§ Parts of the exercise
• 1. In the passage about asking a partner to change their behavior, what often leads to pent-up resentment?
• 2. Carry on the passage about asking a partner to change their behavior from its final sentence.

— Start of Excerpt to read —

Whether you’d like your partner to put the toilet seat down, to parent your kids differently or to adjust how they pleasure you while making love, there are many requests you’ll have of your partner to change their behaviour.
You’re a team who is creating the reality they desire, so it’s important for you to bring your preferences and desires to the table so that you can co-create together.
But requests can come across as controlling demands if you’re not mindful of how you share. On the receiving end, you don't want to just do something because your partner told you to (even if hey asked nicely), it feels best to change your behaviour because you want to and it feels in alignment with being your best self.
In many cases, partners get frustrated with each other over little things because resentment has built up over time. Unresolved arguments and wounds from the past combined with the stresses of daily life contribute to short fuses which result in minor annoyances turning into fights.
There are so many opportunities to get frustrated in partnership! Pretending to let things go or trying to convince yourself certain things don’t bother you often leads to pent up resentment.
At the same time, if you’re not mindful, you can end up unloading your stresses onto your partner. Something pops up and you react. Your reaction triggers their reaction and suddenly there’s trouble in paradise!

— End of Excerpt to read —
— Start of Recorded data —

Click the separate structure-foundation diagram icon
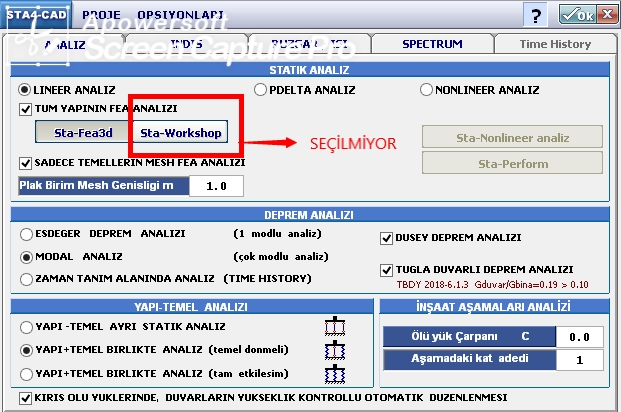Viewport: 621px width, 412px height. click(332, 327)
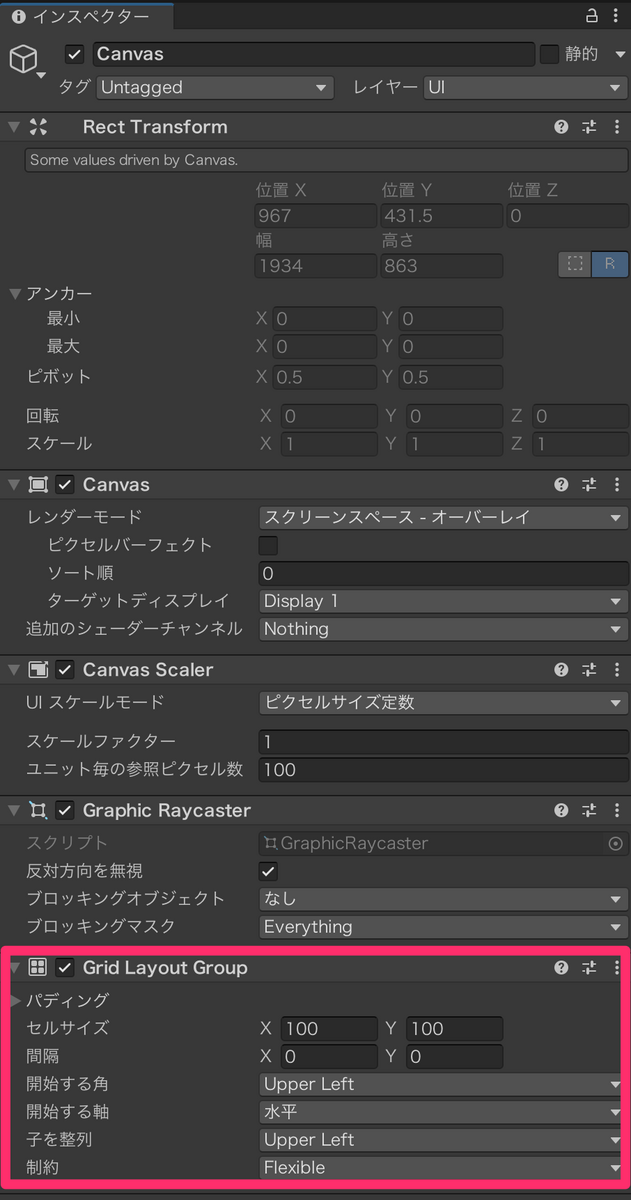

— End of Recorded data —

§ Responses for each task
• 1. Pretending to let things go or trying to convince yourself that certain things don't bother you.

• 2.
In many (if not all) cases, frustration stems from unmet needs. We blame our partners when we’re stressed and get annoyed with them when we think they should know better. Our expectations are high and we have strong attachments to getting our way. Sometimes we even act entitled to getting what we want.
Why don’t they just listen? Isn’t it obvious? You told them already! If only they listened to you everything would be better, right?
When we’re in this frustrated state, we make demands not requests and consequently come across as demanding, nagging, condescending, insensitive or controlling.
A demand is judgmental and insensitive. You engage your partner with a high attachment to getting your way. Your language has an air of entitlement: You need / have to do this. Why don’t you get it already? You should already be the way I want you to be. It’s not just the words you say, but the energy behind your words that matters. Are you asking from a feeling of contraction or expansion in your body and mind?
A request is collaborative and interdependent, you engage with high intention but low attachment to getting your way. Your request is held loosely, like an offering you place on a table for your partner to consider. It’s like holding out your hand for them to join you. From this place of openness you meet your partner as a sovereign empowered being giving them an opportunity to choose. You engage them with a mindset of curiosity and play wondering what you will create together. An energy of encouragement and appreciation assist your partner in being receptive to you.
When you don’t know how to make requests:
You end up holding stuff in for so long you eventually explode.
You keep bringing something up but your partner doesn’t seem to listen, so you keep at them. Underneath your frustration is a sense of helplessness and powerlessness. You don’t know how to get through to them.
Why won’t they listen?
No one likes being controlled or told what to do. The energy of control activates resistance and even rebellion in your partner. You make a request in an uncalibrated way and your partner responds with the sentiment, “You can’t control me!”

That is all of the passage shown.